Records from a data collection:
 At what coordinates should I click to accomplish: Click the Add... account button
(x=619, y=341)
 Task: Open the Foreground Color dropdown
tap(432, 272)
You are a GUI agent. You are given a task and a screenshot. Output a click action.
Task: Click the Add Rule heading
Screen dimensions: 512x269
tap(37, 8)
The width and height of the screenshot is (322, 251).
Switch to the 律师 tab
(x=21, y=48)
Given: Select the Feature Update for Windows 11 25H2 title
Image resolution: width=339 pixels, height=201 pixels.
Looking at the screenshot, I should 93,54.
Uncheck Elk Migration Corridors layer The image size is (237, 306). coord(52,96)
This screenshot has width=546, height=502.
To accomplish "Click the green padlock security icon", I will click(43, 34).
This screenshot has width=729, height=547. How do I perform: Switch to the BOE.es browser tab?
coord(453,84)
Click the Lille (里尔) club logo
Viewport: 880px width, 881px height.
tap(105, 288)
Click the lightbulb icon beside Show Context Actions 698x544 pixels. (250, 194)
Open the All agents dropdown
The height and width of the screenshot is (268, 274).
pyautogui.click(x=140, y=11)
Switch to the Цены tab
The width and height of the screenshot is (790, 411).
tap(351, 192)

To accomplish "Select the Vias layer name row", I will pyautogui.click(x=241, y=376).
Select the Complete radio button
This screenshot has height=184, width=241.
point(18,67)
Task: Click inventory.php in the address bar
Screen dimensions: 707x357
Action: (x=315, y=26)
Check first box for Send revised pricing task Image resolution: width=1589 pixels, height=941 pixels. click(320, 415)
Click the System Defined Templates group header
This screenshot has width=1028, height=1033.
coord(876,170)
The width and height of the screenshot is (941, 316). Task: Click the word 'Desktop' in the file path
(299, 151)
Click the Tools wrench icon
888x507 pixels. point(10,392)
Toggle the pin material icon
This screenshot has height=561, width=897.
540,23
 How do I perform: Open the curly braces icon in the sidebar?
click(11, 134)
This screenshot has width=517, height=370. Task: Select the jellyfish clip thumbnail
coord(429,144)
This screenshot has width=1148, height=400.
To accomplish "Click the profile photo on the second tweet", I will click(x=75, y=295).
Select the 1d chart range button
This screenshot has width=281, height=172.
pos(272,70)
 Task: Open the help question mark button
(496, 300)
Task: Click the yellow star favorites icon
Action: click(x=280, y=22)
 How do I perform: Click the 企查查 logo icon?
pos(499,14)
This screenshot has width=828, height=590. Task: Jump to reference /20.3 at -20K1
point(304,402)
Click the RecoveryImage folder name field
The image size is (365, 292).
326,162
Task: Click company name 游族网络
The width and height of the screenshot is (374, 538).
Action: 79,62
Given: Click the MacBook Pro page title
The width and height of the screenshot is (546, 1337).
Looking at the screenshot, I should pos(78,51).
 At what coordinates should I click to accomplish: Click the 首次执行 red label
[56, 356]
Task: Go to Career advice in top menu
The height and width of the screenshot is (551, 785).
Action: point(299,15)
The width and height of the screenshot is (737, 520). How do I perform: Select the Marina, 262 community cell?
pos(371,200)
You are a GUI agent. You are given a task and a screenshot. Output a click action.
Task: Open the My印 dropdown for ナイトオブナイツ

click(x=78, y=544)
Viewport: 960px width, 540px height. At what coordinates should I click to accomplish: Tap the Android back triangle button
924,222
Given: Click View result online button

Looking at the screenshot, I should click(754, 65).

> [INSTRUCTIONS FOR THE TASK]
Count the lines in the data above that contain the string "pyautogui". Give only the number.

> [SOLUTION]
2